Une civilisation angoissée ?

Le titre de cette chronique peut apparaître indu dans un journal a pour vocation d’inviter les lecteurs à croire en une évolution l’Histoire dans une orientation positive, il semble, cependant, qu’il faille s’éveiller à penser la situation de nos contemporains, face à une société en proie à une triple crise : sociale et morale, dans une époque qui s’est débarrassée de ses repères, idéologiques comme religieux, crise économique, dont les effets sont ressentis aussi bien dans les régimes libéraux que dans les sociétés dirigistes, en particulier les dernières décennies, et enfin et surtout crise existentielle, alors que l’humanité s’interroge sur son devenir, face aux bouleversements écologistes, climatiques, dus à l’intervention de l’homme dans les cycles de la nature, c’est ce troisième aspect de l’angoisse de notre époque que l’on va essayer de comprendre, pour tenter de le réintégrer dans une perspective optimiste.

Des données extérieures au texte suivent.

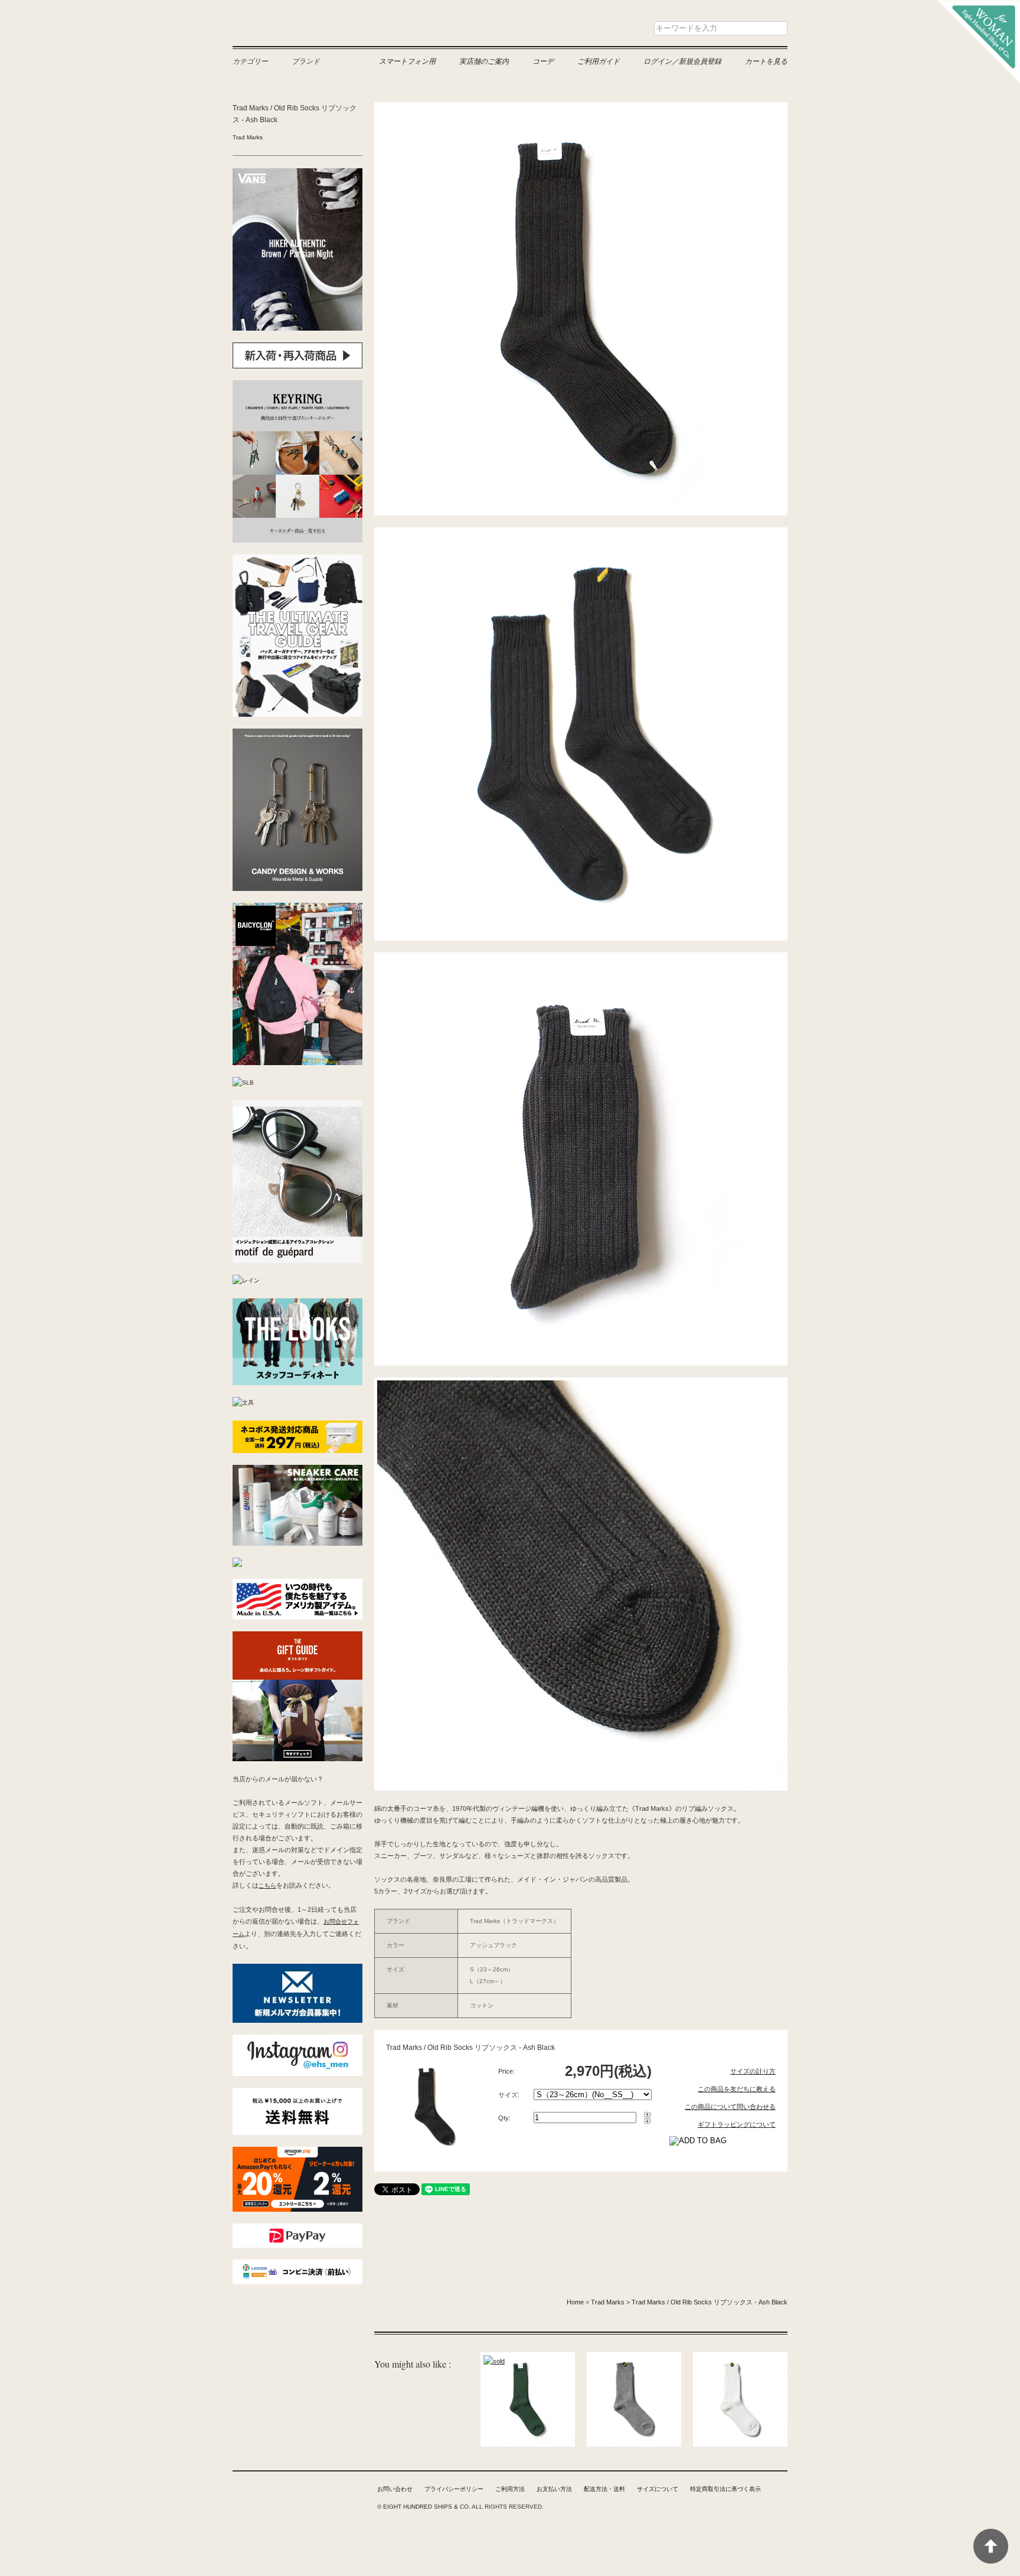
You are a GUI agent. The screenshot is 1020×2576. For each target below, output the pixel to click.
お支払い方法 (554, 2489)
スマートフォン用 (407, 61)
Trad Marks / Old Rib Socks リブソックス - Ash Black (709, 2302)
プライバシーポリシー (453, 2489)
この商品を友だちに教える (737, 2088)
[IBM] (237, 1563)
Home (575, 2302)
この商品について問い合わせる (730, 2106)
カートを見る (766, 61)
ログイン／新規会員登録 (682, 61)
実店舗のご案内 (484, 61)
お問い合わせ (395, 2489)
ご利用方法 (510, 2489)
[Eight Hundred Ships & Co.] (978, 5)
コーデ (543, 61)
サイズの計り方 (753, 2071)
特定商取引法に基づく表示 (725, 2489)
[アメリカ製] (297, 1584)
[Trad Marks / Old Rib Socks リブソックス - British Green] (527, 2358)
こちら (267, 1885)
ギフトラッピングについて (737, 2124)
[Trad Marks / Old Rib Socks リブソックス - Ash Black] (433, 2065)
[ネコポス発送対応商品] (297, 1426)
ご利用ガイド (598, 61)
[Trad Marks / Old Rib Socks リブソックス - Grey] (634, 2358)
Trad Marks (248, 137)
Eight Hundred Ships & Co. (309, 28)
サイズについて (657, 2489)
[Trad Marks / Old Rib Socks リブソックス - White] (740, 2358)
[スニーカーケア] (297, 1470)
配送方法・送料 (604, 2489)
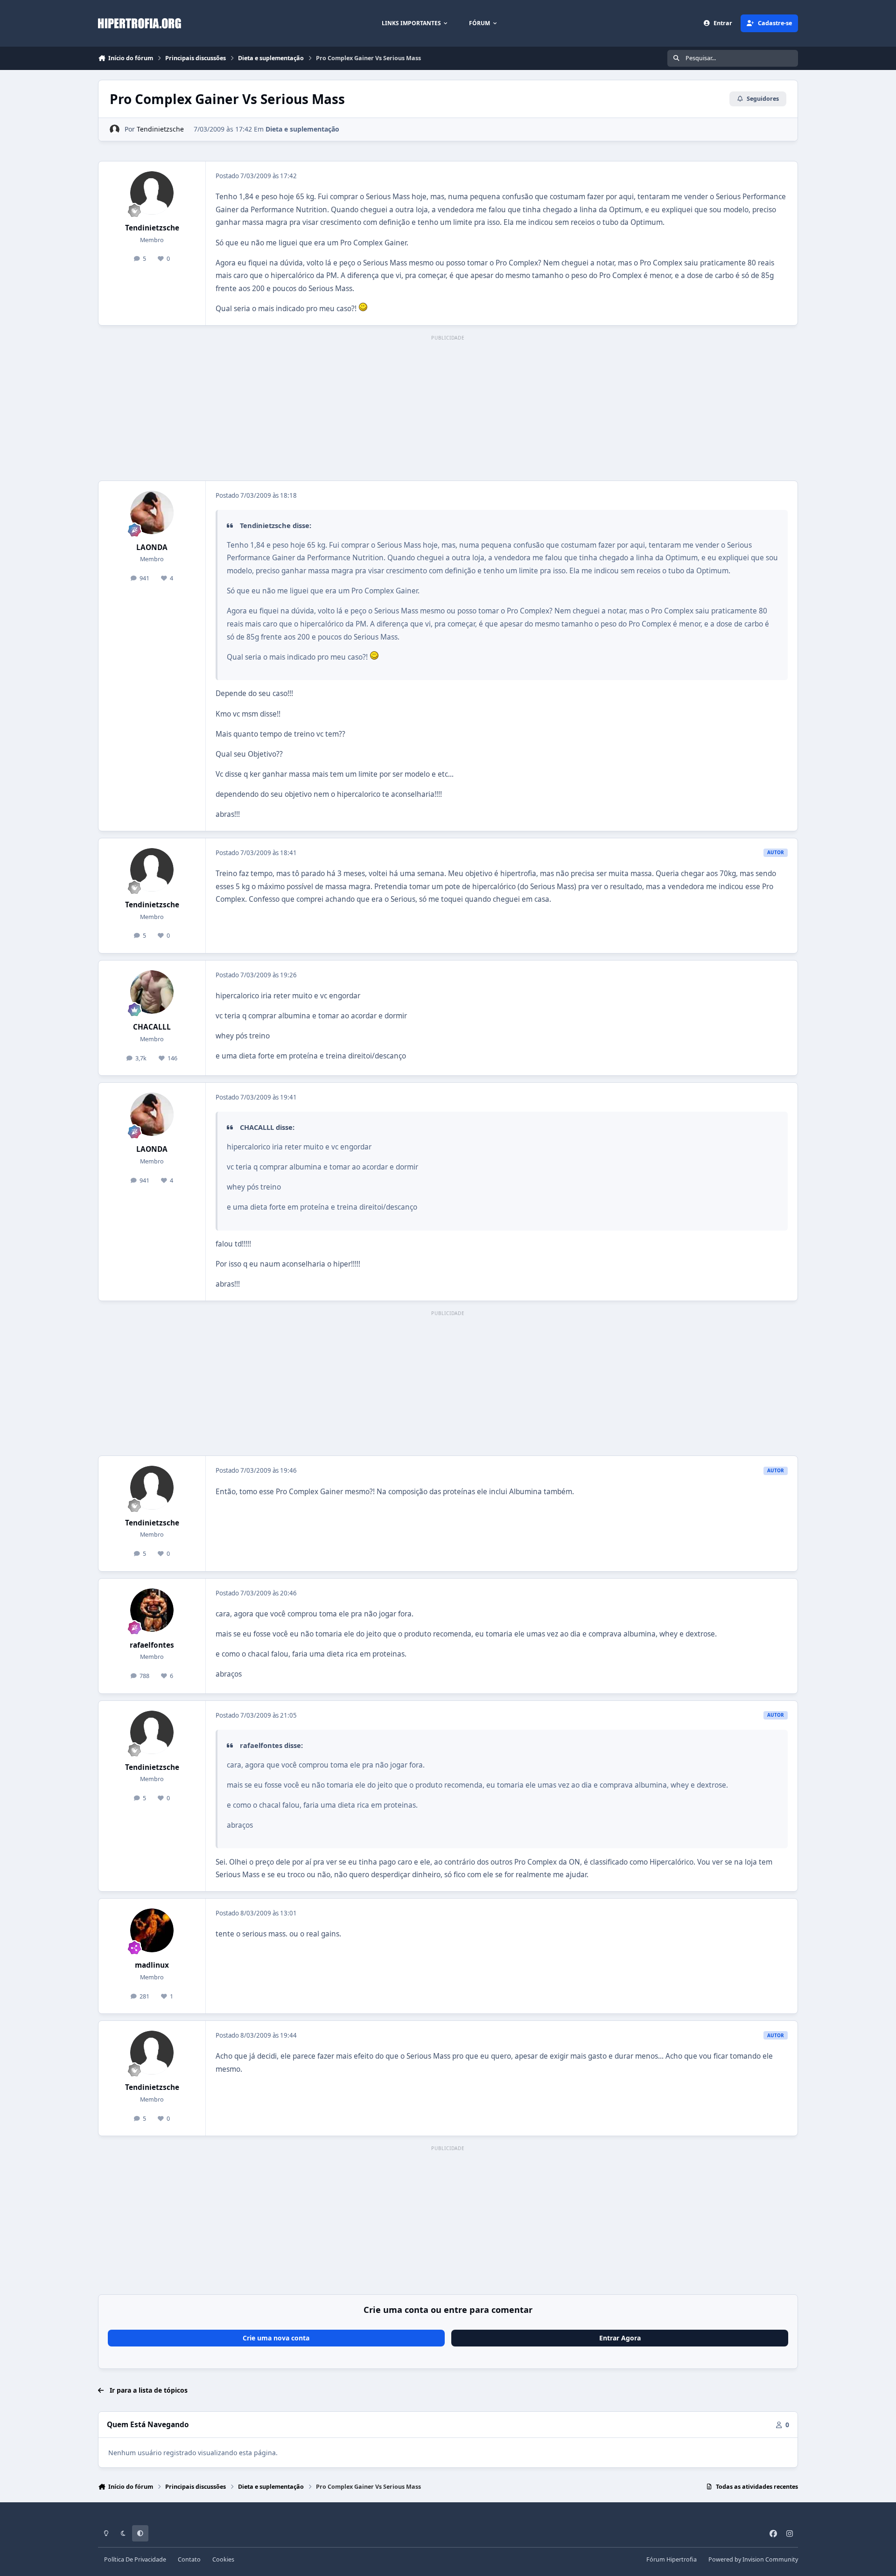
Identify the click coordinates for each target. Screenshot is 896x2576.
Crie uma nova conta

Constatons, d’emblée, les données fondamentales un célèbre biologiste américain, Paul Ehrlich, membre à plus de 80 ans du Département de Biologie d’une université de Californie, ne cesse, depuis quarante ans, de poser la question suivante : « Un effondrement de la civilisation globale peut-il être évité ? », et il explique que si, dans le passé, un effondrement a pu entraîner la disparition de civilisations marginales, actuellement, les données du problème sont différentes, du fait de sa dimension globale. « Aujourd’hui, pour la première fois, une civilisation humaine globale – la société technologique de plus en plus interconnectée dans laquelle nous sommes tous embarqués à un degré ou à un autre – est menacée d’un effondrement par un ensemble de problèmes environnementaux… » Ces problèmes sont dus, selon ce savant (dans un exposé fait à l’Ecole des Mines de Paris, le 31 janvier 2013), a une utilisation excessive des ressources naturelles et donc à la surpopulation : « Erosion rapide de la biodiversité, exploitation irraisonnée et acidification des océans, réchauffement climatique… » et bien d’autres fadeurs liés à des perturbations introduites dans l’utilisation des systèmes de production, toutes ces données contribuent à une inquiétude croissante sur le maintien de la situation actuelle.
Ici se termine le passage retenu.